→ **DIRECTIONS FOR THIS TASK**: Copy out the Redwell Basin site update below in full, word for word.

→ **TEXT SECTION**:
------------
Berkeley Lab

July 2018 Redwell Basin site visit/update

Below is a virtual site visit from this past Thursday at our lower elevation drilling location in Redwell Basin:

Drilling has gone quite well, with ore mineralization very abundant. Indeed, cores recovered from a highly fractured / faulted location at depth show massive metal sulfide mineralization even given the considerable distance from the felsite intrusion. As with the higher elevation site (MW1) drilled last September, Andy Manning and Lyndsay Ball of the USGS are leading the scientific charge. For those unfamiliar, a previously-shared “Meet the Scientist” video presenting their research program in the Redwell Basin is below.

While we had hoped to achieve a total depth exceeding 300-ft, artesian flow upon reaching a high permeability zone at ca. 145-150-ft below grade has necessitated a halt to drilling. Andy and Lyndsay are working today to devise a strategy for isolating this high permeability / artesian zone such that it can be sampled and monitored in the future. Shallower, nested sampling ports will be installed using the same well completion approach used at MW1. Lastly, a shallow (ca. 15-ft depth) portion of the open hole is unstable and work today is geared towards setting a surface casing to maintain borehole integrity for the next week or so as a suite of open hole geophysical logging measurements are collected.
------------
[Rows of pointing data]
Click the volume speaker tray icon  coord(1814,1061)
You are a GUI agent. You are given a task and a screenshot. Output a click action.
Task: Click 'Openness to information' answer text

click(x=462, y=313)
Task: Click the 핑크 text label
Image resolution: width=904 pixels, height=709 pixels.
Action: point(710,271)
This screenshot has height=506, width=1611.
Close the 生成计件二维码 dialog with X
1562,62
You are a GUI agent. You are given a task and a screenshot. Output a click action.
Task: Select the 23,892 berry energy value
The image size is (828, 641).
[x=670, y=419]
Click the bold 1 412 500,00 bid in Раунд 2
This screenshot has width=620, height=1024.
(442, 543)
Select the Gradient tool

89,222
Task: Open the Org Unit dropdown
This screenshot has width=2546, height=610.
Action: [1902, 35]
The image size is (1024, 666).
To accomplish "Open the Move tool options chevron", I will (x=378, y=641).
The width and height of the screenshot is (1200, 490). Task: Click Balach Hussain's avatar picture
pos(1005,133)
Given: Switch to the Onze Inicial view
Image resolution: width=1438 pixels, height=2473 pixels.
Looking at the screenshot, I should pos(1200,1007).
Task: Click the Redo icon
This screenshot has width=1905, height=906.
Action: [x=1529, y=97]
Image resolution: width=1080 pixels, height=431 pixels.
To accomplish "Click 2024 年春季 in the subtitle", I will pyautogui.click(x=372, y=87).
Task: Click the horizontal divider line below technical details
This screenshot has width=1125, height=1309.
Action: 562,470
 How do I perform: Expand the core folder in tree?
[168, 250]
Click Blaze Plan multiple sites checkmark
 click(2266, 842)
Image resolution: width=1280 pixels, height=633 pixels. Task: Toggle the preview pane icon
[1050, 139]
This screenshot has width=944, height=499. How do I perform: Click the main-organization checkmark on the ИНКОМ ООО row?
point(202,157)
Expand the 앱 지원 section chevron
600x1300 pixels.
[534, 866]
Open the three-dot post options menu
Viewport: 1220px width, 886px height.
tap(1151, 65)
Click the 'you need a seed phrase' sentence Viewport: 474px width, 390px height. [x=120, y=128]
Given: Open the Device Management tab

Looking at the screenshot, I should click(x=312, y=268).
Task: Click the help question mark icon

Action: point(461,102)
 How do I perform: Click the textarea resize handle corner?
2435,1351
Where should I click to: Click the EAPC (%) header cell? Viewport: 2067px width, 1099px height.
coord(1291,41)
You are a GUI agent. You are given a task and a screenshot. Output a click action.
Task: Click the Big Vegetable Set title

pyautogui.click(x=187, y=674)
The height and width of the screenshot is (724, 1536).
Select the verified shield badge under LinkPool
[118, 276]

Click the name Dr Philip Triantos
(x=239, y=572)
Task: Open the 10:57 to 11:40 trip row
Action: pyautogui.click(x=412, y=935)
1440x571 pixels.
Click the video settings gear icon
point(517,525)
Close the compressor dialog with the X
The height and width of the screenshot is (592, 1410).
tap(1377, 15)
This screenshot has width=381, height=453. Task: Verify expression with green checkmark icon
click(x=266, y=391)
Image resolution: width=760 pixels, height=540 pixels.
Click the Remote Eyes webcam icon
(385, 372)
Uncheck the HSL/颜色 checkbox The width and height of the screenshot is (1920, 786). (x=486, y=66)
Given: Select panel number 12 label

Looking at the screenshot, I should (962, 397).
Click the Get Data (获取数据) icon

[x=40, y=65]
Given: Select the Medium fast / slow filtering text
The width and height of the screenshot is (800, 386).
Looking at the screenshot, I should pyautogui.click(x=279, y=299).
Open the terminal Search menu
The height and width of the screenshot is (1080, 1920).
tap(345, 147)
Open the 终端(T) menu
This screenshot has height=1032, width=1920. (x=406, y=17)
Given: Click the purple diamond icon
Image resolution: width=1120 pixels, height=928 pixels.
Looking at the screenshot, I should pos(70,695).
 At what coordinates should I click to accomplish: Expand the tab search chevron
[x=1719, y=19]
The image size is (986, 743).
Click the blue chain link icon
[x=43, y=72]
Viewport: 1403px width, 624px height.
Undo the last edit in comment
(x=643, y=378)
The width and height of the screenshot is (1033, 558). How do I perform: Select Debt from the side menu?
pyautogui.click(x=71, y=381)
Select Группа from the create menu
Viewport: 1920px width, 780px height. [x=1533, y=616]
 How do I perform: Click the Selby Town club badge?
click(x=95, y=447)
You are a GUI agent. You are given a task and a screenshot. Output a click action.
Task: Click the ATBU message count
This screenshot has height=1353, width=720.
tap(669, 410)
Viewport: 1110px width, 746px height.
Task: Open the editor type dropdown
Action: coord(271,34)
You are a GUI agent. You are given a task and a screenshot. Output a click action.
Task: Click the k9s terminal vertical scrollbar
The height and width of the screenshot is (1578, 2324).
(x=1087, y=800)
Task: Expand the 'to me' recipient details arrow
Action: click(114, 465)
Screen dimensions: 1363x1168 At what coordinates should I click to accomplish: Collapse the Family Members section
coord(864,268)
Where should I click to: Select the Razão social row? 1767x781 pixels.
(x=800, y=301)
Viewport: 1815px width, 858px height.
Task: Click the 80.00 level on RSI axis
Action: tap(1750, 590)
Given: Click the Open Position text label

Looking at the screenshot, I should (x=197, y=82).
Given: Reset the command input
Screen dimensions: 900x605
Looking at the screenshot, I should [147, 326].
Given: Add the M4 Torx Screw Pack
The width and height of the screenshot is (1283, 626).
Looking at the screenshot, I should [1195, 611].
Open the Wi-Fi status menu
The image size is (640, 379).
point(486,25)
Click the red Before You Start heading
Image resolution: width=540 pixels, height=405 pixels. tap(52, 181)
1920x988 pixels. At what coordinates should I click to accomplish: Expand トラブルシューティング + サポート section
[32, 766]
------------
→ **RESPONSE TO THE EXERCISE**:
Berkeley Lab

July 2018 Redwell Basin site visit/update

Below is a virtual site visit from this past Thursday at our lower elevation drilling location in Redwell Basin:

Drilling has gone quite well, with ore mineralization very abundant. Indeed, cores recovered from a highly fractured / faulted location at depth show massive metal sulfide mineralization even given the considerable distance from the felsite intrusion. As with the higher elevation site (MW1) drilled last September, Andy Manning and Lyndsay Ball of the USGS are leading the scientific charge. For those unfamiliar, a previously-shared “Meet the Scientist” video presenting their research program in the Redwell Basin is below.

While we had hoped to achieve a total depth exceeding 300-ft, artesian flow upon reaching a high permeability zone at ca. 145-150-ft below grade has necessitated a halt to drilling. Andy and Lyndsay are working today to devise a strategy for isolating this high permeability / artesian zone such that it can be sampled and monitored in the future. Shallower, nested sampling ports will be installed using the same well completion approach used at MW1. Lastly, a shallow (ca. 15-ft depth) portion of the open hole is unstable and work today is geared towards setting a surface casing to maintain borehole integrity for the next week or so as a suite of open hole geophysical logging measurements are collected.